Exercise materials >>

————————

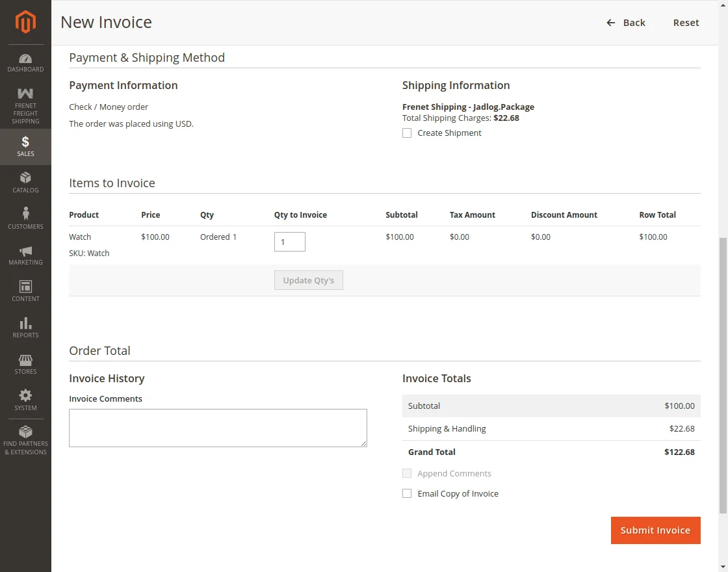Submit the invoice
The height and width of the screenshot is (572, 728).
655,530
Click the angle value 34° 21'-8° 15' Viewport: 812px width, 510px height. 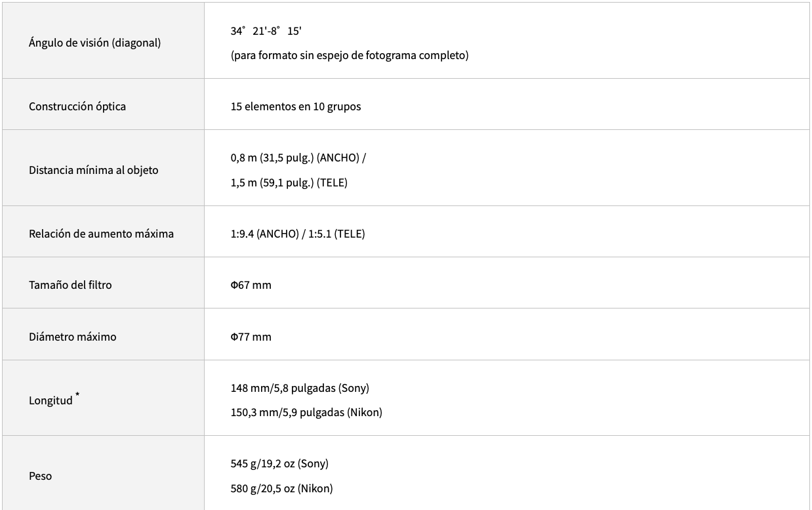pyautogui.click(x=266, y=31)
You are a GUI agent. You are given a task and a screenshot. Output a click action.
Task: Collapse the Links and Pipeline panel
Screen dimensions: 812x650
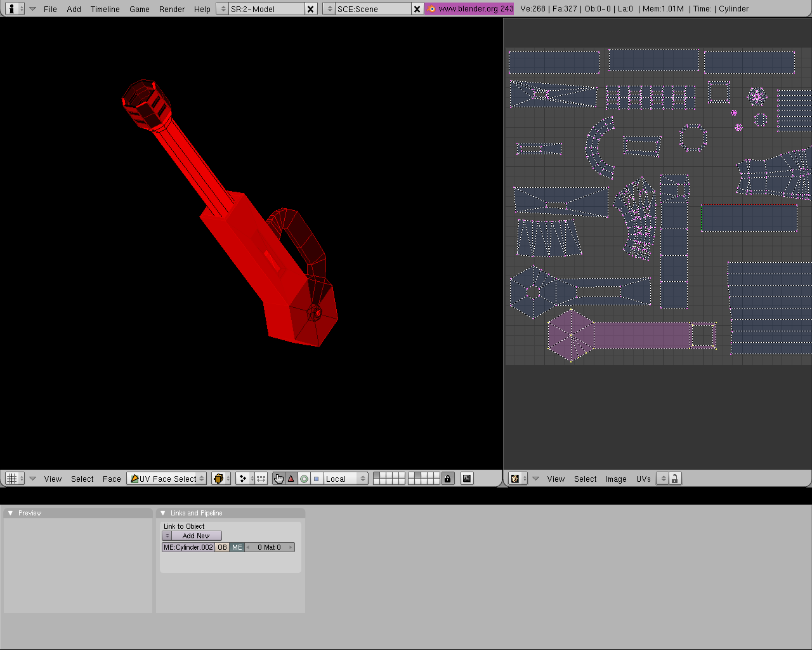click(163, 513)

————————

Try it >> What is needed here is an exact copy of the lines from the line containing "You are a GUI" through the end of the records, with every picture left out.

Written reply >>
You are a GUI agent. You are given a task and a screenshot. Output a click action.
Task: Collapse the Links and Pipeline panel
Screen dimensions: 812x650
click(163, 513)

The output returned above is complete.